Sampah. Satu kata saja, tapi bisa menimbulkan beribu masalah. Kenapa bisa? Tengok saja, sehari-hari kita membuat dan membuang sampah. Entah sampah plastik, kertas atau jenis sampaj lainnya. Bukan begitu? Namun seberapa sadarkah kita peduli dengan sampah ini. Masih teringat saat meletusnya gunung sampah di daerah Leuwigajah, Kota Cimahi-Jabar beberapa tahun yang lalu.

Loh, memang ada gunung sampah? Ya jelas ada, inilah negeri aneh. Gunung itu biasanya identik dengan pepohonan hijau (ada juga gunung yang gundul alias terkena penebangan liar).

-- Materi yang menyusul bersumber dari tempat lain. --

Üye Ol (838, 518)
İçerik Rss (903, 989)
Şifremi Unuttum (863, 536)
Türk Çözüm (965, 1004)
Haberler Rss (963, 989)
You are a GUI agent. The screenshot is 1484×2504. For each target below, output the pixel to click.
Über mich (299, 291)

Tapi bukan gunung sampah yang akan dibahas, ini lebih ke cara dan perilaku kita dalam sehari-hari berinteraksi denga sampah. Mari kita ikuti percakapan pada suatu pagi di gang sempit berpenduduk padat di sekitar tempat tinggalku.

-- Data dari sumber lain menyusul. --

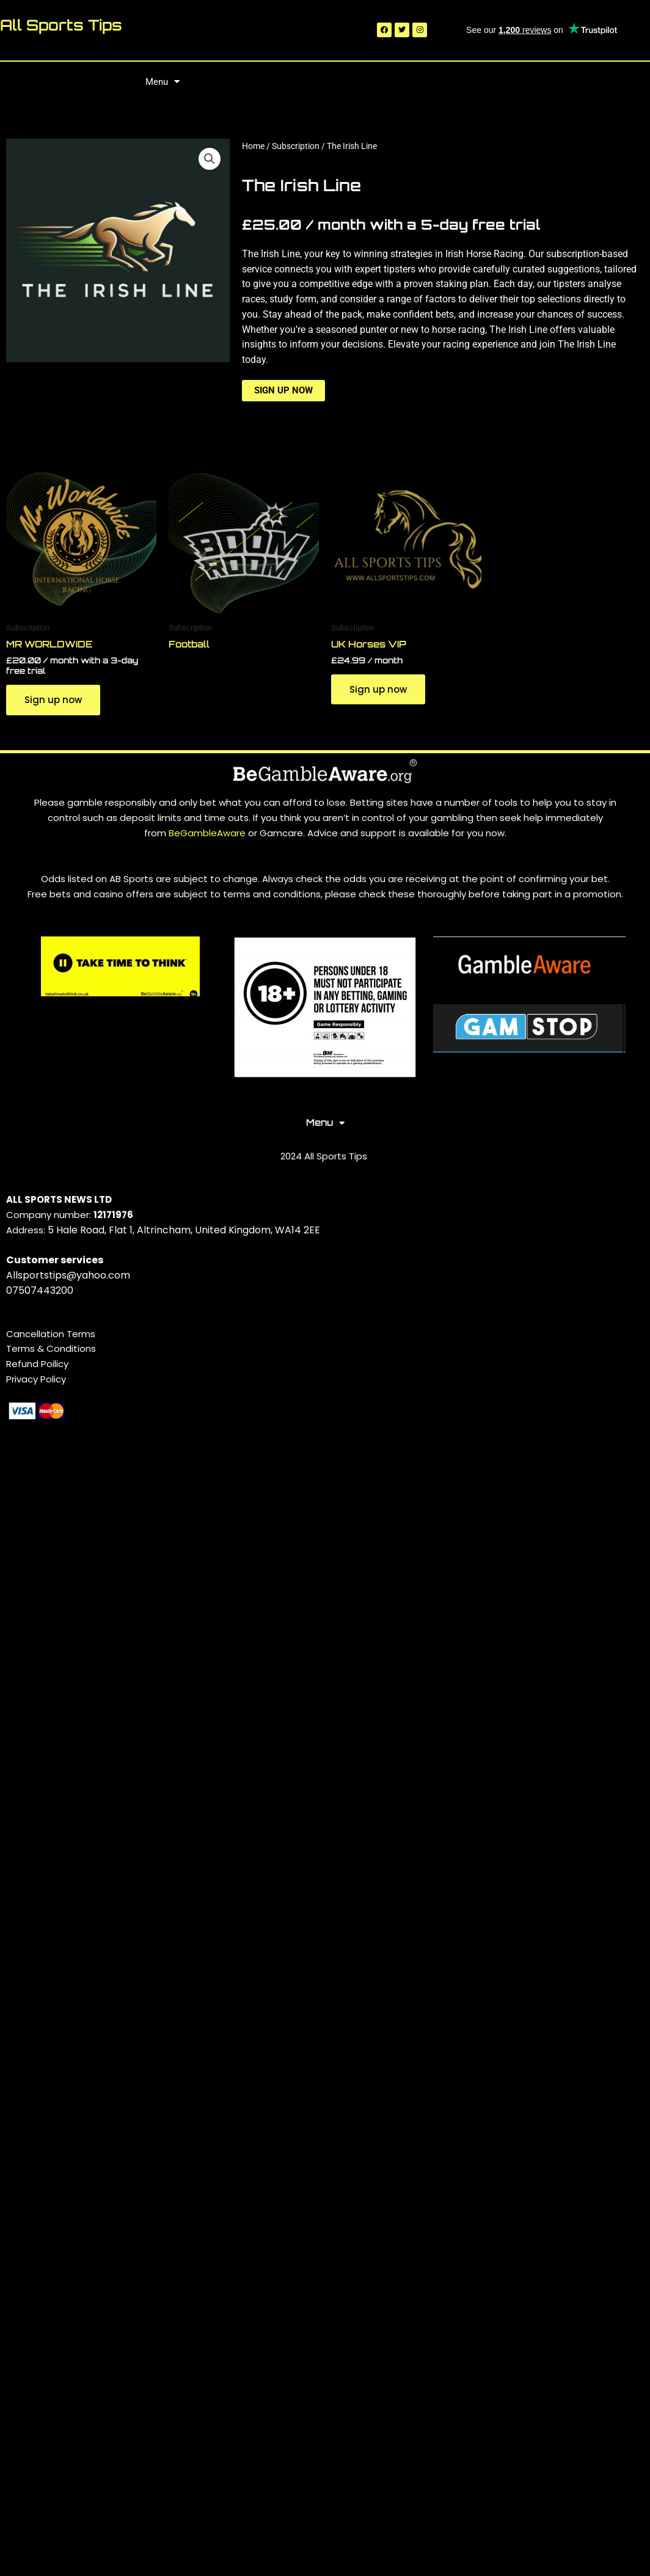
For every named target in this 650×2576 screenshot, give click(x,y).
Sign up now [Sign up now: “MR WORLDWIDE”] (53, 699)
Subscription (296, 146)
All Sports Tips (61, 24)
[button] (210, 159)
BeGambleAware (208, 832)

“Teteh mau kemana?” tanyaku basa-basi menyapa seorang perempuan setengah baya yang lewat di depan rumah. Padahal aku sering melihatnya melakukan hal itu.

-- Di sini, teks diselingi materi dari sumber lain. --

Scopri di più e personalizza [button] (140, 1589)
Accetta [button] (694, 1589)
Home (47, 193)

“Ini Pak, mau buang sampah,” jawabnya singkat sambil berlalu. Tangan kanannya menjinjing sebuah ember bekas cat tembok seukuran 25 kg. Dia terbisa membuang sampah ke bibir sungai yang tak jauh dari rumah. Aku cuma menghela napas. Pernah satu waktu kutanya dia, alasannya suka membuang sampah ke kali itu. Namun bukan sebuah jawaban yang kuterima. Dia malah balik bertanya, bahwa siapa yang melarang buang sampah ke sungai itu. Tak hanya wanita itu, hampir kebanyakan warga di kampung tempat tinggalku terbiasa membuang sampah ke sungai itu. Sudah tradisi! Begitu kira-kira bila meminjam jargon sebuah iklan di televisi

Sekali waktu aku melihat sungai itu di pagi hari sebelum berangkat kerja. Sembari menikmati udara pagi ditemani putriku yang masih TK. Saat itu bermunculan orang-orang dari empat juru arah mata angin. Mereka semua dengan watados (wajah tanpa dosa) melemparkan jinjingan yang mereka bawa. Ada yang melempar dua kantung keresek (plastik hitam), ada yang satu keresek dengan ukuran bersar. Kuperhatikan tangannya terampil sekali melempar benda-benda busuk itu. Mereka tumpahkan semuanya di sana. Di sungai yang sudah menjerit sempit. Bahkan ada yang langsung menenteng tong-tong sampah mereka. Mulut sungai dalam sekejap nampak sudah bertumpuk puluhan kantung plastik berisi sampah.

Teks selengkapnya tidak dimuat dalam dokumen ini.